ChatTTS-Forge

Introduction to ChatTTS-Forge

Overview

ChatTTS-Forge is an innovative project designed around models for Text-to-Speech (TTS) generation. The project provides an API Server and a web-based interface using Gradio, allowing users to easily generate and manipulate speech data.

How to Experience and Deploy

There are several ways to explore and deploy Speech-AI-Forge:

Online Experience: Users can try out the features directly on HuggingFace Spaces via this link.
One-Click Start: Initiate the project with a single click using Colab via this button.
Container Deployment: Detailed information is available in the Docker section.
Local Deployment: Instructions for setting up the environment are provided in the local installation section.

Installation and Running

To get started, ensure all required dependencies are installed. Launch the app using:

python webui.py

Web UI Features

The web interface comes with a suite of features enabling various functionalities:

TTS Features:
- Speaker Switch: Users can switch voices from multiple built-in options or upload custom voice files.
- Style Control: Offers multiple styles to control the speech's tone.
- Long Text Support: Capable of processing lengthy texts by automatically splitting them.
- Refiner: Supports refinements for ChatTTS-generated text.
- Splitter and Adjuster: Customize text splitting settings and adjust speed, pitch, and volume.
- Enhancer Model: Enhances TTS output quality.
- Generation History: Stores the last three outputs for easy comparison.
- Multiple Models: Supports various TTS models like ChatTTS, CosyVoice, FishSpeech, and GPT-SoVITS.
SSML: Provides advanced textual controls using XML-like syntax, allowing users to craft detailed audio narratives and recreate text from subtitles.
Voice Features:
- Builder: Create new voices using a seed or reference audio.
- Testing: Enables voice tests with uploaded files.
- ChatTTS Tools: Includes options for generating random voices and blending different voices.
ASR Features:
- Utilizes models like Whisper for automatic speech recognition.
Tools: Offers post-process options for clipping, adjusting, and enhancing audio files.

API Server - `launch.py`

For scenarios requiring higher API throughput or avoiding the web UI, ChatTTS-Forge allows launching a pure API service:

python launch.py

Access API documentation at http://localhost:7870/docs.

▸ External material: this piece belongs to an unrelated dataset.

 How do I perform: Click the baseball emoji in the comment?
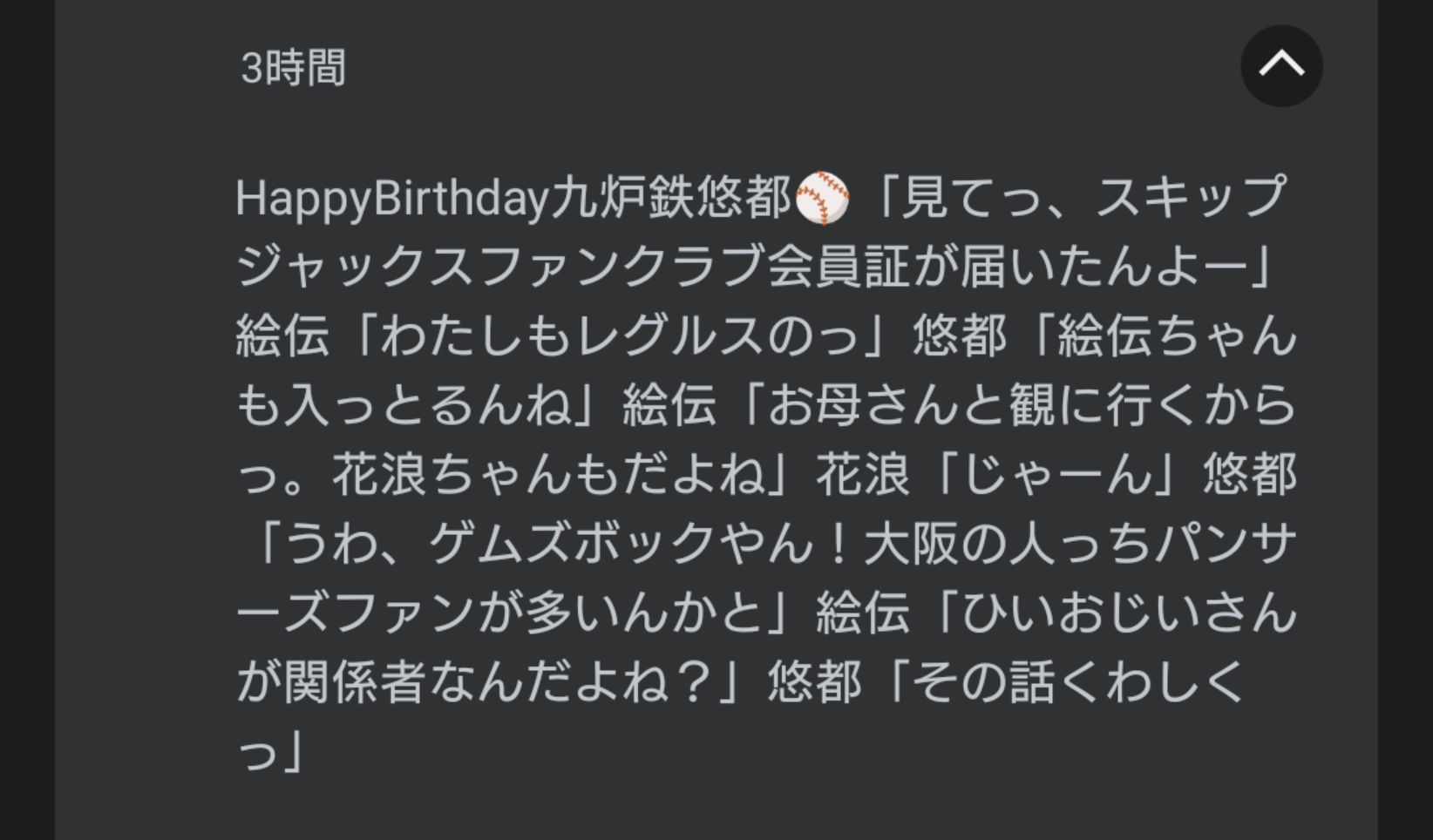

Options for script parameters and further API details can be found by using:

python launch.py -h
API documentation

Integrating with SillyTavern

ChatTTS-Forge can be linked to SillyTavern with /v1/xtts_v2 series APIs by configuring SillyTavern's TTS settings as per the following instructions:

SillyTavern Integration Example

Demos

Demonstrations of style control and long text generation are available showcasing the system's capabilities with audio examples.

Docker Deployment

While Docker images are still in development for Speech-AI-Forge, manual building steps are provided for now. The necessary models are downloadable using scripts in the /scripts directory.

Roadmap

The project aims to support an expansive range of models including ChatTTS, FishSpeech, CosyVoice, and FireRedTTS. Exploration into whisper and SenseVoice for ASR, Voice Cloning models like OpenVoice, and enhancers like ResembleEnhance is underway.

Model Downloads and FAQs

The Speak-AI-Forge project offers detailed guides for downloading models and addresses frequently asked questions. Topics include voice cloning, model training, and optimizing inference speed.

References

Further documentation and discussions can be found on the project's GitHub repository.

ChatTTS-Forge stands out as a comprehensive tool for TTS and speech-related applications, promising a broad range of features and adaptable deployment options for various user needs.